Gawir Sesar Perbukitan Baturagung
Gambar 1.1. Gawir Sesar Perbukitan Baturagung Salah satu kecamatan yang berada pada Perbukitan Baturagung yaitu Kecamatan Gedangsari, Kabupaten Gunungkidul. Sumber air utama yang digunakan masyarakat di Kecamatan Gedangsari berupa mataair dan sumur gali. Sumur gali banyak dimanfaatkan saat musim penghujan di wilayah Desa Ngalang, Desa Hargomulyo, Desa Tegalrejo, dan Desa Sampang. Sumur gali di Desa Hargomulyo, Desa Sampang, dan Desa Tegalrejo bagian bawah masih dimanfaatkan walaupun kedalaman muka air sumur mencapai lebih dari 10 meter dari permukaan tanah. Mataair cukup banyak ditemukan di Kecamatan Gedangsari. Mataair dimanfaatkan oleh masyarakat Desa Mertelu, Desa Serut,
3
Desa Sampang, dan Desa Watugajah saat musim penghujan. Sementara saat musim kemarau mataair yang dimanfaatkan berada di Desa Ngalang, Desa Hargomulyo, Desa Serut, Desa Sampang, Desa Watugajah, Desa Mertelu, dan Desa Tegalrejo. Obyek kajian yang akan diteliti ialah mataair yang berada di Kecamatan Gedangsari, Kabupaten Gunungkidul. Kecamatan Gedangsari berada pada lereng selatan Perbukitan Baturagung. Kecamatan Gedangsari tergolong dalam kecamatan yang sulit memperoleh air, terutama pada wilayah utara yang merupakan bagian Perbukitan Baturagung. Keberadaan mataair menjadi hal yang sangat penting bagi penduduk guna mencukupi kebutuhan air untuk kehidupan sehari-hari. Mataair menjadi sumber air utama penduduk terutama saat musim kemarau.

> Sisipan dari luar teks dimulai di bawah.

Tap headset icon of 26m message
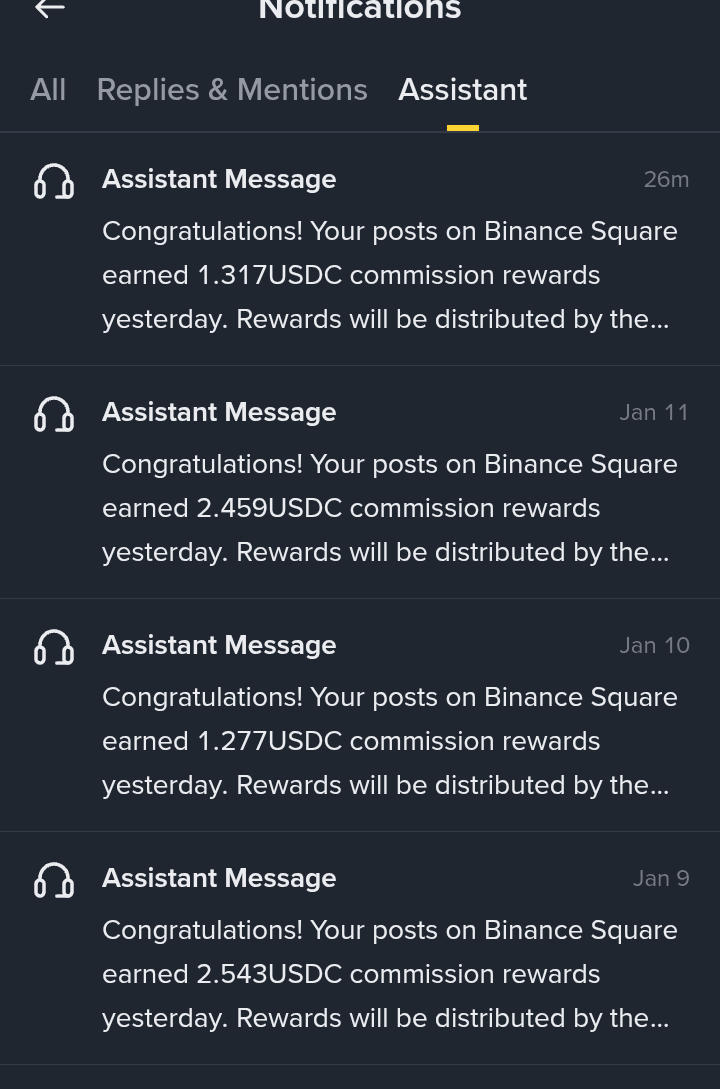This screenshot has width=720, height=1089. [x=54, y=182]
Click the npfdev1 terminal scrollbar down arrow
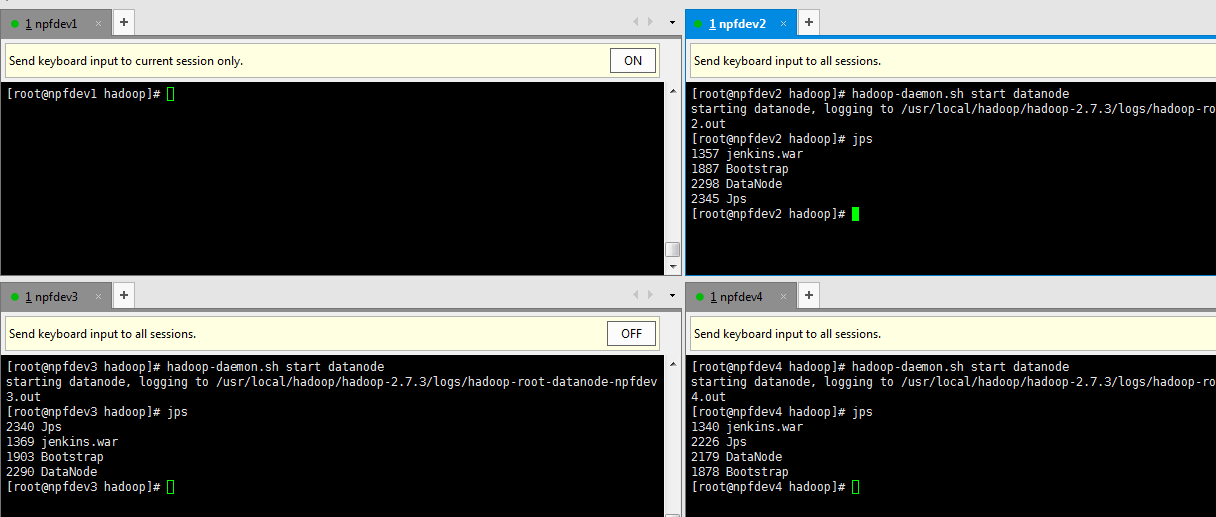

1.2. Perumusan Masalah Mataair merupakan salah satu sumber air yang penting bagi kehidupan manusia. Mataair tidak dapat ditemukan di semua tempat. Keberadaan mataair di daerah penelitian utamanya dimanfaatkan sebagai sumber air untuk kebutuhan domestik. Tidak semua debit mataair mampu mencukupi kebutuhan akan air di suatu daerah. Tolman (1937) mengatakan bahwa faktor penting yang mempengaruhi keberadaan mataair dan besarnya debit air dari mataair itu ialah : (1) curah hujan, (2) karakter hidrologis material permukaan tanah terutama permeabilitasnya, (3) topografi, (4) karakteristik hidrologi dari penampang akuifer, dan (5) struktur geologi. Faktor topografi dan struktur geologi menunjukkan bahwa keterdapatan mataair dipengaruhi oleh satuan bentuklahan di mana mataair itu berada. Sementara itu penggunaan lahan mempengaruhi besarnya air yang meresap ke dalam tanah yang kemudian muncul sebagai mataair. Berdasarkan uraian tersebut di atas dan dari faktor di lapangan dapat dirumuskan perumusan masalah: bagaimana karakteristik mataair dan daerah resapan mataair di daerah penelitian? Lalu, faktor apakah yang mempengaruhi debit dan kontinuitas mataair di daerah penelitian? Mengenai beberapa hal yang menjadi perumusan masalah di atas perlu dilakukan studi tentang kondisi mataair, yaitu mengenai karakteristik daerah
4
resapan mataair. Lebih lanjut, daerah resapan mataair akan terkait dengan kuantitas debit mataair dan fluktuasi aliran mataair di wilayah itu. Latar belakang tersebut mendorong penulis untuk melakukan penelitian tentang mataair, khususnya daerah resapan mataair di Kecamatan Gedangsari, dengan judul: “Karakterisasi Mataair di Kecamatan Gedangsari, Kabupaten Gunungkidul”. Karakterisasi adalah kegiatan untuk menentukan karakter suatu hal, dalam hal ini menentukan karakter mataair. Karakter yang dimaksud meliputi tipe mataair, debit, dan fluktuasi aliran mataair.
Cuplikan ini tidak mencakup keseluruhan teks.